Comprehension Without Competence: Architectural Limits of LLMs in Symbolic Computation and Reasoning
Zheng Zhang
TL;DR
The paper investigates why large language models exhibit strong explanations of symbolic procedures yet fail to reliably execute them. It formalizes the computational split-brain syndrome, driven by three architectural constraints: contextual averaging that impedes domain binding, FFNs that resort to pattern storage rather than exact symbolic computation, and a decoupled instruction-execution pathway caused by next-token prediction. Through embedding analyses, layer-wise computation tracking, and cross-domain experiments in arithmetic and relational reasoning, it shows that these constraints persist across model families and scales, and that compensatory strategies (self-scaffolding, tool delegation, and hybrid architectures) only shift the bottleneck without resolving it. The work argues for architectural innovations—metacognitive control, lifted representations, and grounded execution—to achieve robust symbolic reasoning, and provides testable predictions and implications for interpretability research. Overall, it reframes LLM capabilities as pattern completion strengths that do not generalize to principled computation, calling for fundamental design changes to reach true generalizable intelligence.
Abstract
Large Language Models (LLMs) display striking surface fluency yet systematically fail at tasks requiring symbolic reasoning, arithmetic accuracy, and logical consistency. This paper offers a structural diagnosis of such failures, revealing a persistent gap between \textit{comprehension} and \textit{competence}. Through controlled experiments and architectural analysis, we demonstrate that LLMs often articulate correct principles without reliably applying them--a failure rooted not in knowledge access, but in computational execution.

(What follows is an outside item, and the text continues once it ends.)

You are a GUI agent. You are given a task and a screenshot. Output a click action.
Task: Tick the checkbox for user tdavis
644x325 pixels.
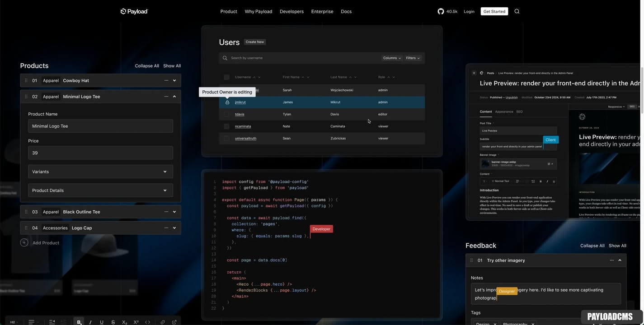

We term this phenomenon the computational \textit{split-brain syndrome}, where instruction and action pathways are geometrically and functionally dissociated. This core limitation recurs across domains, from mathematical operations to relational inferences, and explains why model behavior remains brittle even under idealized prompting. We argue that LLMs function as powerful pattern completion engines, but lack the architectural scaffolding for principled, compositional reasoning. Our findings delineate the boundary of current LLM capabilities and motivate future models with metacognitive control, principle lifting, and structurally grounded execution. This diagnosis also clarifies why mechanistic interpretability findings may reflect training-specific pattern coordination rather than universal computational principles, and why the geometric separation between instruction and execution pathways suggests limitations in neural introspection and mechanistic analysis.